Market focus Industrial Suppliers, Manufacturers Focusing on Revenue Growth, Quality

Organizations within the U.S. industrial sector are investing within their companies to support growth, with enterprises targeting headcount increases, expansion into new markets and rising spending on sales and marketing, according to a recent survey of industrial and manufacturing professionals conducted by GlobalSpec.

Thirty-eight percent of respondents in the survey indicated they will be adding headcount in 2006, while 35 percent are expanding sales into new markets and 28 percent are increasing sales and marketing spending. These results were offset by reductions in other areas, including spending and travel, and vendor consolidation, which increased by 8 percentage points in 2006 over 2005.

Other results indicated uncertainty over increased costs among companies within the industrial sector. Raw material costs were a concern for 47 percent of respondents, while 15 percent said it was the single biggest issue facing their company this year. Rising energy costs was cited by 40 percent of respondents as an area of increased focus, with 12 percent citing it as their greatest concern.

Overall, results of the survey imply optimism within the marketplace. More than 90 percent of survey respondents foresee their spending increasing or remaining the same in the second half of 2006, as compared to the first half of the year. Additionally, 71 percent of companies anticipate their 2006 revenue will be ahead of 2005.
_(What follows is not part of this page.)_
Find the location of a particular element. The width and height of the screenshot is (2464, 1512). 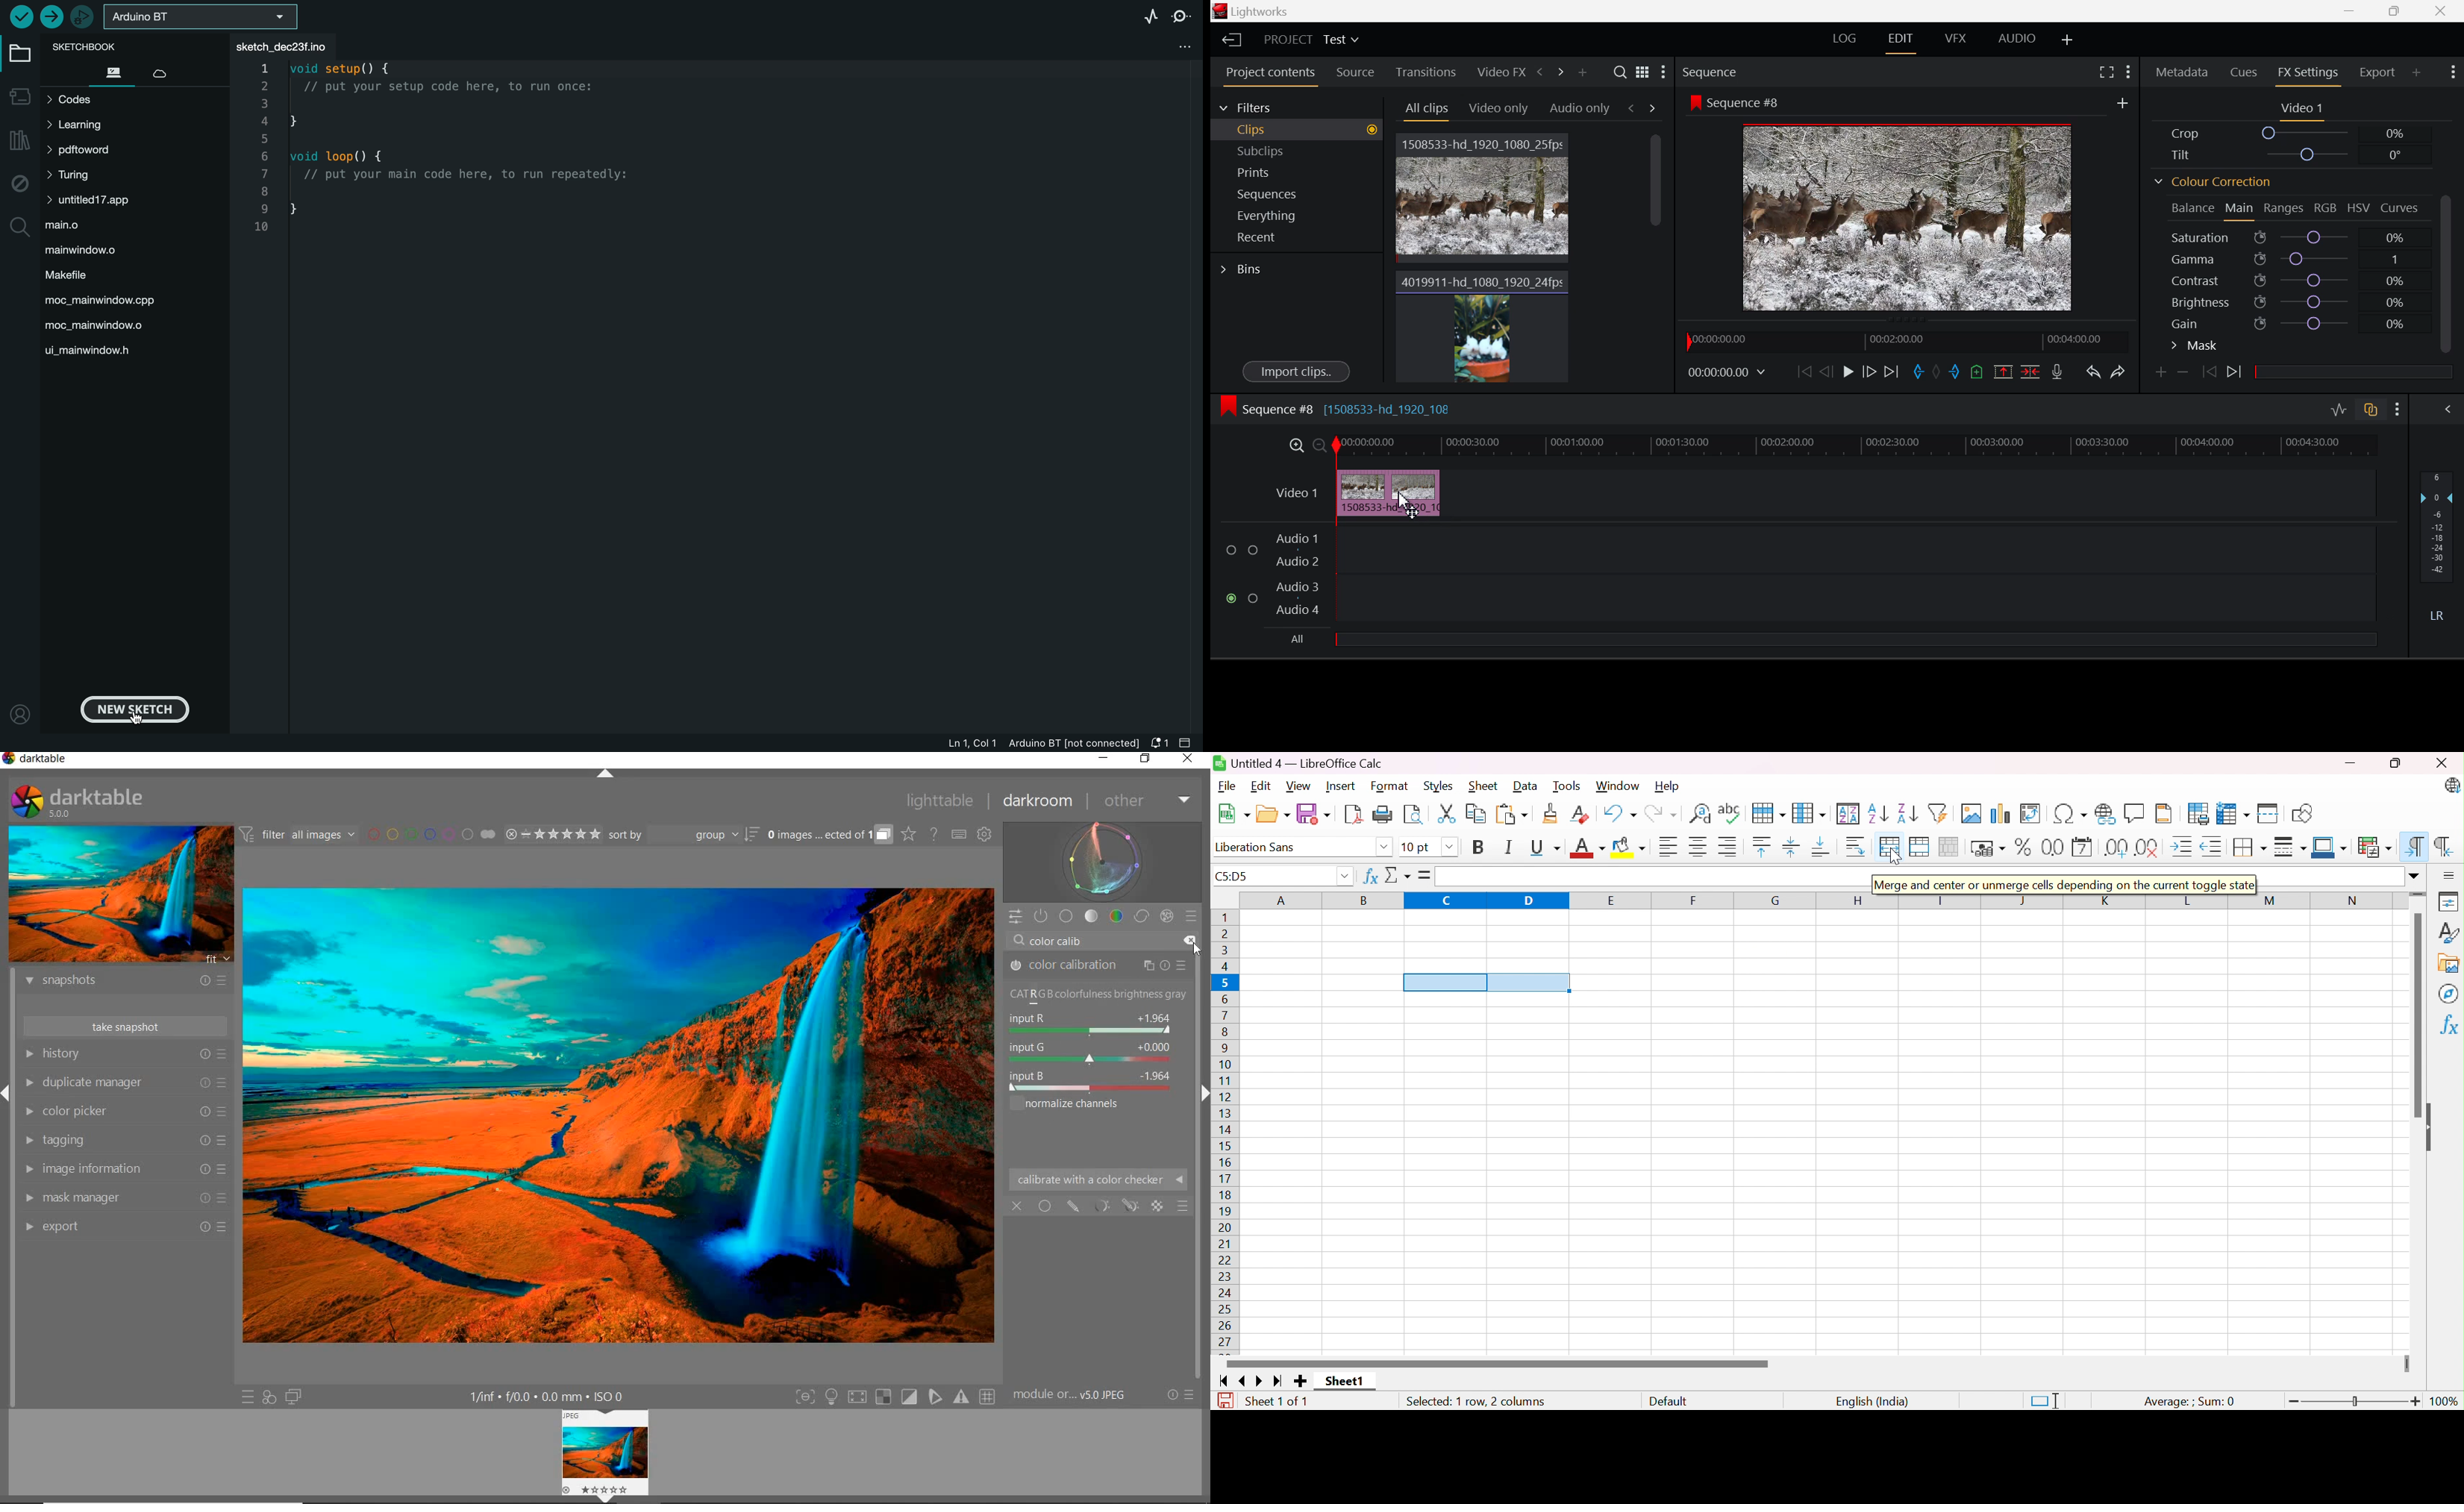

mask manager is located at coordinates (126, 1199).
Sales and operations planning Traditional S&OP Seen Failing to Improve Corporate Performance

Companies' sales and operations planning (S&OP) processes are failing to improve enterprise-wide performance, and few companies believe that their S&OP process is adequate, according to a new Aberdeen benchmark report of more than 140 companies. "Current S&OP processes are failing to deliver the financial results expected," said Nari Viswanathan, research director at Aberdeen and author of the report. "Our research shows that best-in-class companies are moving past traditional S&OP toward 'integrated business planning.' This is a technology-enabled process that supports profit optimization and includes all elements of demand, supply and financial analysis in relation to business goals and strategy."

According to the Aberdeen report, companies today have under-invested in supporting S&OP technology:

  • More than 40 percent of respondents report they use spreadsheets for their S&OP processes;
  • Only 16 percent of companies employ best-of-breed S&OP technology.

"One impact of poor technology is that three-quarters of companies say they don't have adequate executive-level reporting on the key performance indicators of their S&OP process," added Viswanathan.

Fortunately, Viswanathan said, companies with best-in-class order fill rates plan to spend more on S&OP technology than their peers (an average of $250,000), indicating that the best-in-class companies see S&OP technology as critical to improving on their already strong corporate performance.